Minecraft
Minecraft is dangerous. You can sit down to a new randomly generated world for a quick session only to snap out of the creative haze many hours later to realize you've forgotten to eat, sleep, and go to the bathroom. There's always just one more tunnel to carve, one more resource to harvest, one more tool to forge, or one more to-scale replica of the Star Trek Enterprise to re-create block by block. The ability to exercise limitless freedom and mold the game's retro fantasy world to your liking is powerfully addictive, and this indie-developed sandbox phenomenon holds a staggering level of depth. Some of the game's elements still feel rough and unfinished, but nevertheless, once Minecraft sinks its hooks into you, it won't let go. Though it initially lacks any tangible plot or specific direction to follow, the real beauty of Minecraft lies in the fact that neither is needed. You get out of the game what you choose to put into it, which allows you to pursue the aspects that most appeal to you. Survival mode is where the experience comes closest to resembling a game in a traditional sense. Dropped into a lovely but primitive-looking 3D world, you're free to explore, build, and adventure as you see fit. Unique biomes like thick forests, swamps, mountain ranges, deserts, and icy tundras hold many resources to harvest, and the jagged landscape itself is your key to survival in these first tenuous steps of the adventure. You start out empty-handed and danger-prone, but carving out the land yields tons of resources needed to generate food, craft weapons and armor, and form crucial tools. Building a shelter with stone, wood, and other blocks is also important; nightfall ushers in the arrival of meandering killer creatures that range from the exploding creepers and mumbling zombies to the enigmatic endermen and arrow-flinging skeletons. There's a cool natural flow to the day/night cycle that encourages you to shift gears between fiddling around on the surface and hunkering down or heading below ground.
The complex crafting system at the heart of Minecraft's open-ended gameplay is a huge part of what makes the game so enjoyable, and it adds to the thrill of exploration. Laying down raw materials and other resources you've collected in certain combinations along the crafting grid lets you produce everything from practical adventuring tools and structural building elements to clever decorations for your mega fortresses. Some basic items, like torches and pickaxes, are needed for navigating below ground and mining key resources. More elaborate items, like enchanting tables that let you imbue weapons with buffs and powered mine carts that can be used to ferry materials across great expanses of track, require rarer materials to craft.
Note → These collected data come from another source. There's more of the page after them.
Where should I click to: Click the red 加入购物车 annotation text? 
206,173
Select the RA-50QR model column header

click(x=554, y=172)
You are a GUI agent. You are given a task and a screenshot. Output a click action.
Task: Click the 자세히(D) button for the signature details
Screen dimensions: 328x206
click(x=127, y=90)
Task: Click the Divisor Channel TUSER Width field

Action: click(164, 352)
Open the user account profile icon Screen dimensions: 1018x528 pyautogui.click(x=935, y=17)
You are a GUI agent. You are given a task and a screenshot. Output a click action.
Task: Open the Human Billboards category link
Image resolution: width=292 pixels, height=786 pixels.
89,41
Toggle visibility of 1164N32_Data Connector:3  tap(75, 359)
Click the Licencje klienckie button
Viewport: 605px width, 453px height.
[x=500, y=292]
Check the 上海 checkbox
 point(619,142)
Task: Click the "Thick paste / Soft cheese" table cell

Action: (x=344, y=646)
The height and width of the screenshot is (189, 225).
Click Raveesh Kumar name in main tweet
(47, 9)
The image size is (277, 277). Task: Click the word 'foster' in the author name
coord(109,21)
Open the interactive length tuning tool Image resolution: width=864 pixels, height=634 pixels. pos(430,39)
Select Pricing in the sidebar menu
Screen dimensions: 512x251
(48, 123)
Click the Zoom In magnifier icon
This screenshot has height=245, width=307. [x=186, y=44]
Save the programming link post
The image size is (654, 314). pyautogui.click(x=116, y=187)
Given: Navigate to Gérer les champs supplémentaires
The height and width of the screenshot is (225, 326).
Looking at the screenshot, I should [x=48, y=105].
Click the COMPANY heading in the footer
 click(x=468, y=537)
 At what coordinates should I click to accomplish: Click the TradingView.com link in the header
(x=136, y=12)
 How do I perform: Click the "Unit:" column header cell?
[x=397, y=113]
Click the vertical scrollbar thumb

Scouring both the surface and subterranean realms for the elements needed to craft these "recipes" is hard work, but it's rewarding. Toiling away for hours to finally uncover that elusive component you've been searching for can unlock a whole new range of crafting possibilities, and there are more than 200 recipes to make. The big issue for newcomers is that figuring out recipes is a completely unintuitive process. There's nothing in the game in the way of tutorials or even a basic explanation of possible item combinations and what they do. Thankfully, Minecraft players have posted a tremendous amount of detailed information online to help the uninitiated learn the ropes, but it's a major shortcoming of the game that you have to venture outside of it to learn new crafting combinations. There's a hefty learning curve to get past when you start out, though it's not a total fun dampener. It's less of an inconvenience once you get a feel for it, and the sheer volume and variety in the things you can craft more than make up for it.